# What is being asked
Each line from the one that has "Like FORA RUEDA's tweet" through the final line of the listing is to be written out exactly, and no other line is.

BEGIN

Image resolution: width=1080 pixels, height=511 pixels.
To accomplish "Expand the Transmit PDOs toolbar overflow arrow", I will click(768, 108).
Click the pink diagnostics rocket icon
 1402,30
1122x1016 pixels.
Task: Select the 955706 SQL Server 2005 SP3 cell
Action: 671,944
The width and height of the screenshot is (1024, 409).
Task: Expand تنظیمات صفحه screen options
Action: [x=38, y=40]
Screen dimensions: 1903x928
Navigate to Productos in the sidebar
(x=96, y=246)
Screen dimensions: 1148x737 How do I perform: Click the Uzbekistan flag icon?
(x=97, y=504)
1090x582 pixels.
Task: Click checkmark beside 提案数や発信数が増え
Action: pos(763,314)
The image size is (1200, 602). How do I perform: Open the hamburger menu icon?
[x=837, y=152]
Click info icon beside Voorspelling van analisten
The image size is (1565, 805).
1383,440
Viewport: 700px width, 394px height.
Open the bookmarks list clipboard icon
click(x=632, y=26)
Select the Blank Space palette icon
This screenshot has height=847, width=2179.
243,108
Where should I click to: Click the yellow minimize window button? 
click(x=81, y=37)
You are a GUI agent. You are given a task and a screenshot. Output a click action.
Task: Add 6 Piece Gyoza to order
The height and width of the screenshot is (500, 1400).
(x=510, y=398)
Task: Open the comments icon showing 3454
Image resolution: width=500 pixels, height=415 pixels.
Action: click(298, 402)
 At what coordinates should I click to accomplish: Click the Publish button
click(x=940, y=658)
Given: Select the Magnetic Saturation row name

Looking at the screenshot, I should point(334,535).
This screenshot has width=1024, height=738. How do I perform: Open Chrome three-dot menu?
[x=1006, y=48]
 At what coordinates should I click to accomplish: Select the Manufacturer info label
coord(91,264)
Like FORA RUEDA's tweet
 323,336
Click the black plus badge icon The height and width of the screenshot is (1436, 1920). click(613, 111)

END

# Answer below
Like FORA RUEDA's tweet
 323,336
Click the black plus badge icon The height and width of the screenshot is (1436, 1920). click(613, 111)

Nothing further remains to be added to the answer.